Dell Inspiron with Overstressed Parts

I was given a Dell Inspiron 3451 that wouldn’t turn on.  Some probing around showed that power is getting onto the motherboard, but none of the switchers that power the CPU would turn on.  After some time doing this I noticed that board was getting warm near the HDMI connector, so I then began to focus on closely checking the parts in that area.

What I found was one of the switching power supply controllers had a hole in the package.  This can happen when a part overheats, or has to deal with an electrical overstress event (which also turns into overheating and package cracking/venting).

TPS51225 with a tiny hole in the package.
Circuit with broken IC.

Some more searching found a second suspect part, in this case what appears to be a diode with a pit in the package.

Package with pitting.

From what I can tell, this traces a path back toward the HDMI port itself.

Location of suspect parts.

I haven’t tested all the diodes in that path, but I’m guessing there was an electrical overstress event (ESD or surge) through the HDMI port, which decided to take a path through these parts to GND.

Is this an issue with the design? It’s hard to say for sure, but ideally the energy wouldn’t make its way into major components.  Usually there are protection diodes (possibly all the other parts in the top left) that should provide a fast path to the board’s ground plane, but in this case it didn’t turn out well.

Given the damage done, it’s probably not worth attempting to repair, since I don’t know what other parts might also be damaged and this is a low-cost laptop to begin with.  Best option in this case is to salvage parts to repair other things.

The Dell Venue that Destroys Batteries

I have a Dell Venue tablet which has a removable battery.  It’s a good thing the battery is removable, because I’ve now how to replace it once a year over the last two years.

Dell battery label.

Each battery is made of two LiPO cells.  Over time the battery cells begin to puff up.  Since there’s no room for the expanding cells, the battery begins to push on the back of the LCD, causing discolored blotches on the screen.  Removing the battery makes this issue go away, but why are the batteries dying so fast?

Bulging battery.
More bulging battery.

This battery was disassembled, and the monitoring PCB was examined.  I didn’t find anything unusual there.  The on-board circuit more than likely only protects the battery from being discharged too much, and from overheating (given the thermistor attached).

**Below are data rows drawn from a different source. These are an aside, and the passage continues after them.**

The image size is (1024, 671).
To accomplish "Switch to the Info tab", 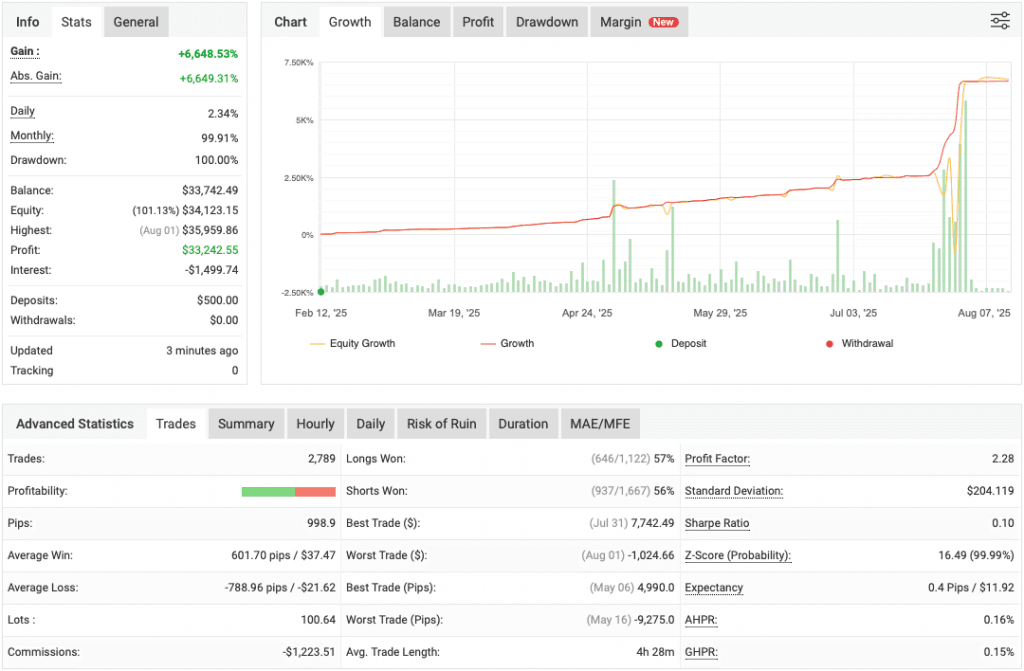I will pyautogui.click(x=27, y=21).
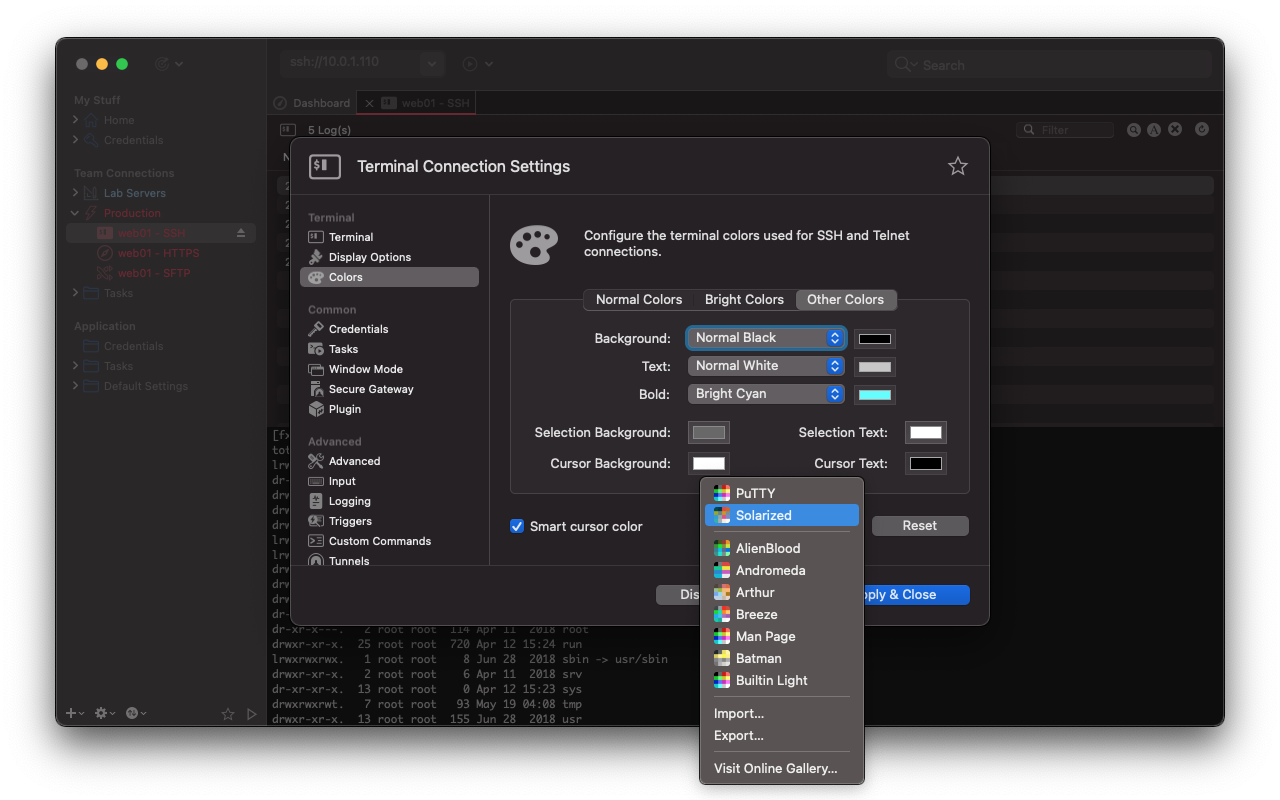The width and height of the screenshot is (1280, 800).
Task: Click the circular refresh icon near the Filter box
Action: pos(1201,129)
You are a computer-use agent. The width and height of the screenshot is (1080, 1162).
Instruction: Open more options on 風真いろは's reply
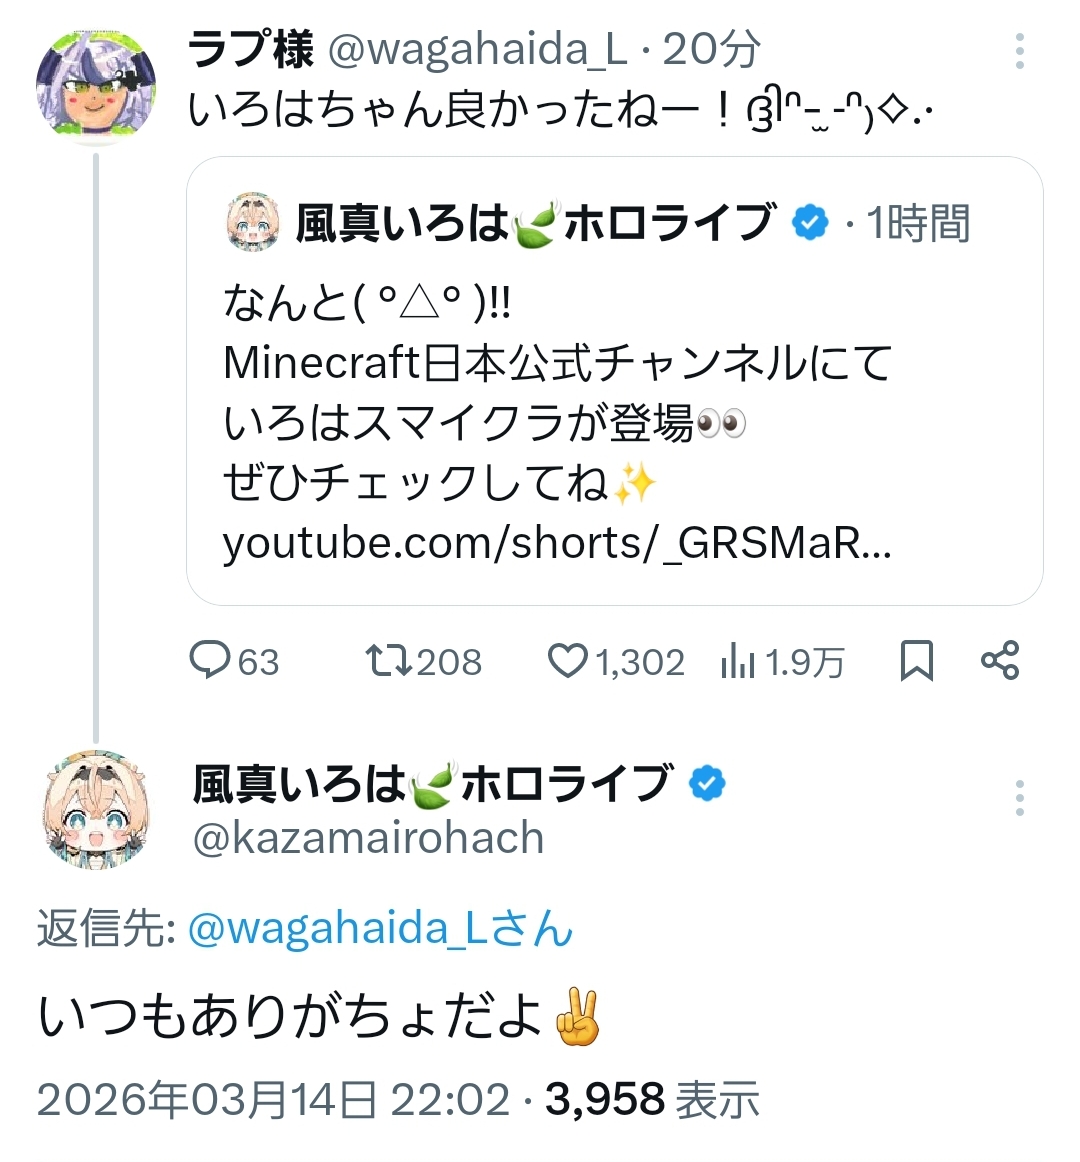[1019, 798]
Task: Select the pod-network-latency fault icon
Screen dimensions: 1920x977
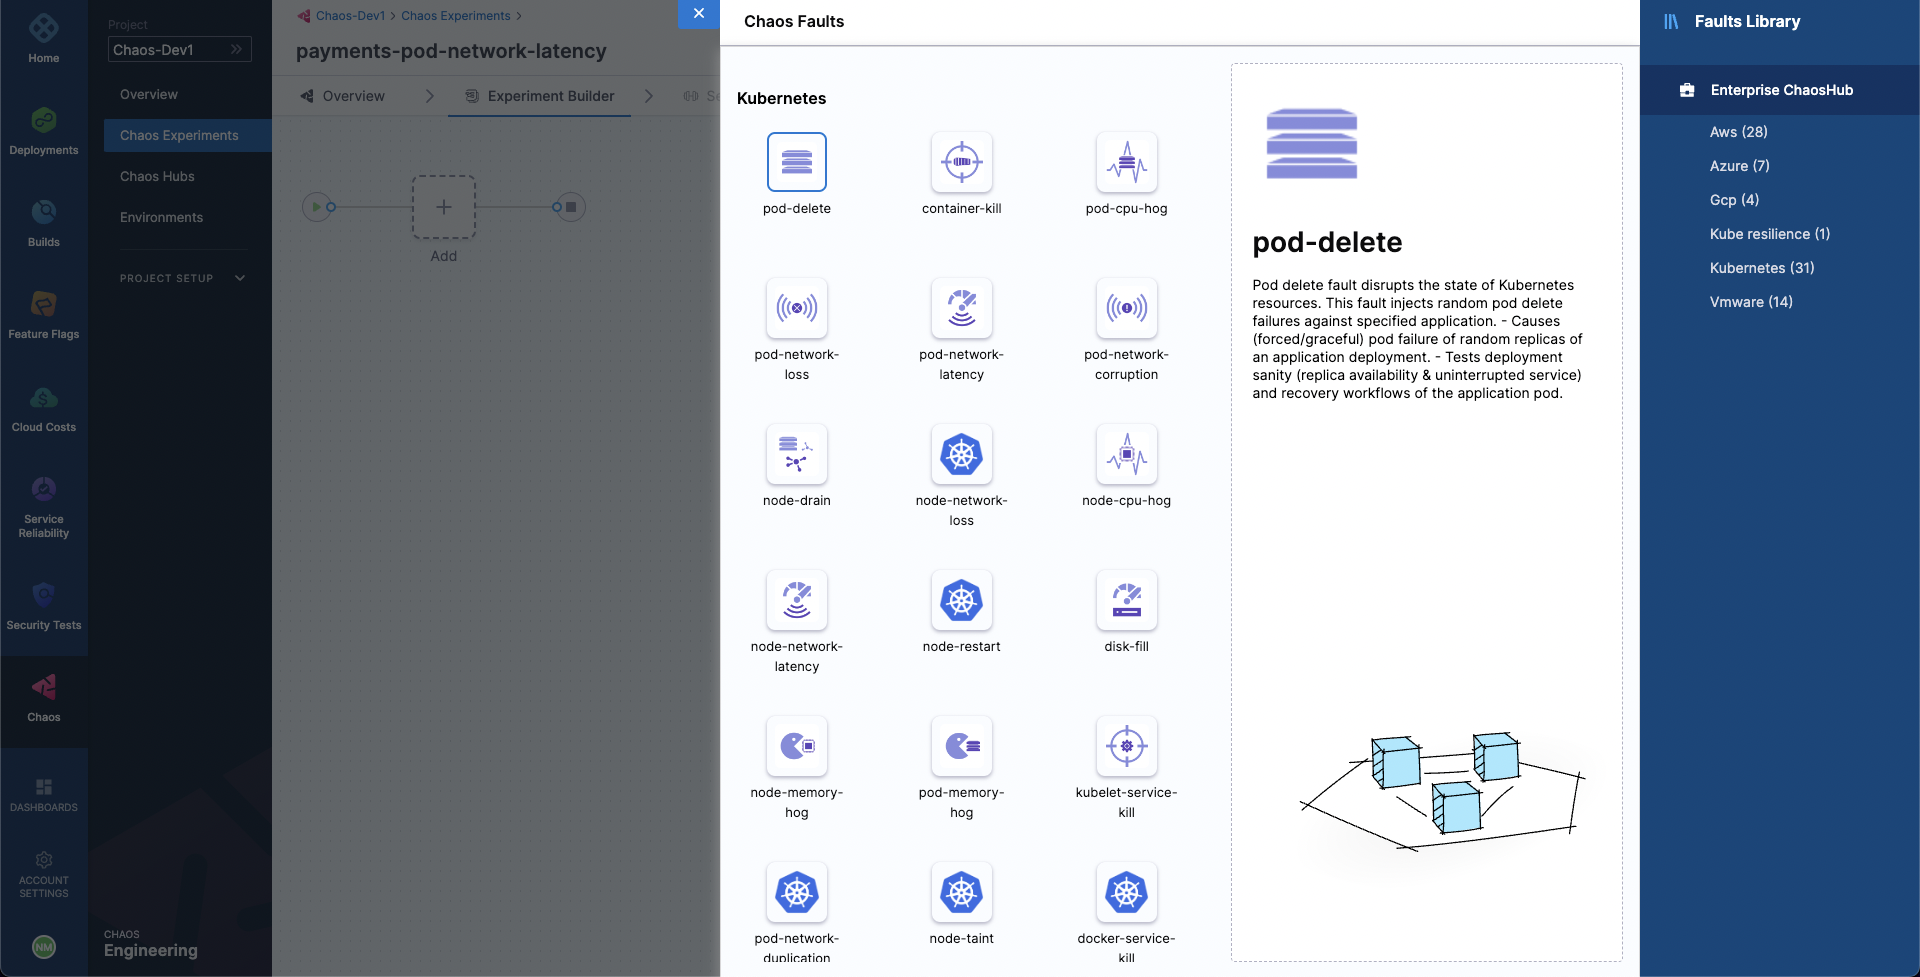Action: (961, 308)
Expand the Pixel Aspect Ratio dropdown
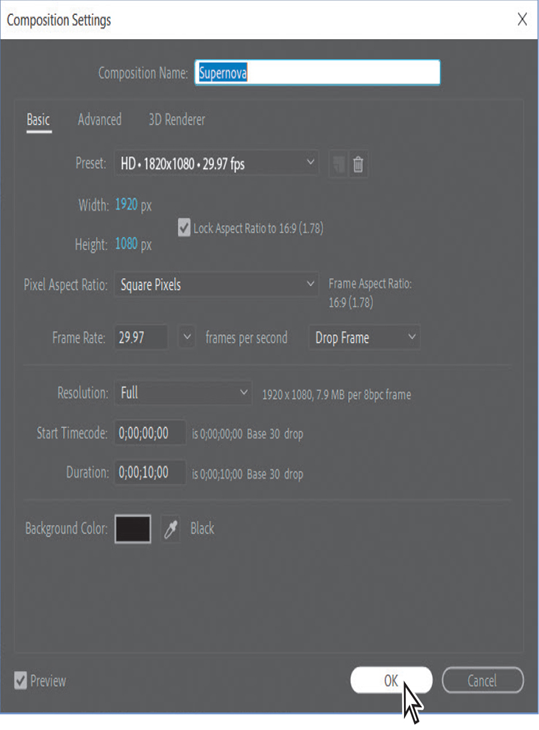Screen dimensions: 539x730 coord(216,284)
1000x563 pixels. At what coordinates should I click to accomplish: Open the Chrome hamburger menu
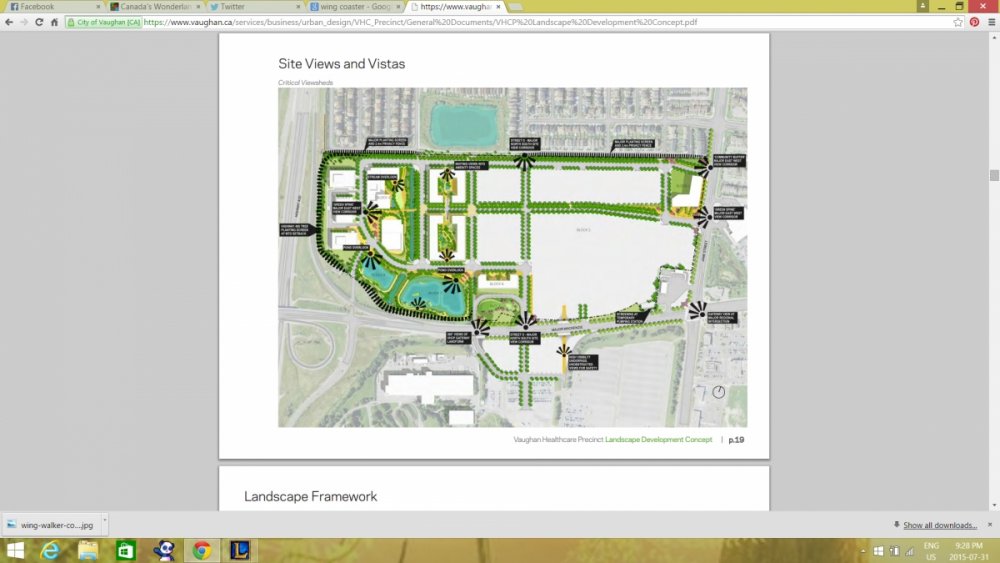click(989, 21)
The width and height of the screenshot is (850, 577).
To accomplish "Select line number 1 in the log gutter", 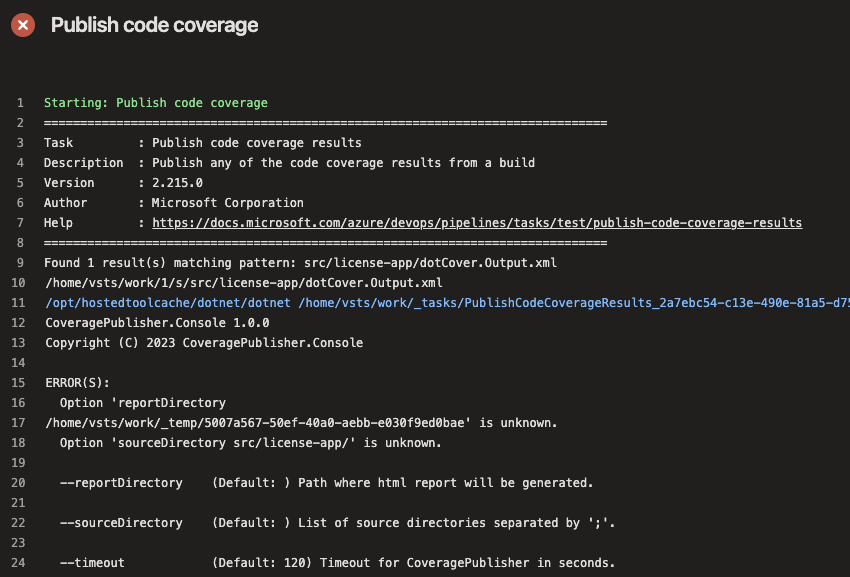I will point(26,102).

Dell battery monitor circuit.

The voltage on each cell was probed and measured 4.3V.  A LiPo cell is fully charged at 4.2V, showing that the cells are being overcharged.  Overcharging a cell will stress it and can cause the cell to puff up like mine have.

Unfortunately the problem is with the tablet and not necessarily with the batteries or protection circuit, and that means battery 3 will eventually meet the same fate.  I don’t have a solution for this yet except for attempting to contact Dell.  Since it’s out of warranty they probably won’t care, but it’s unfortunate they’ve released a product that prematurely destroys batteries.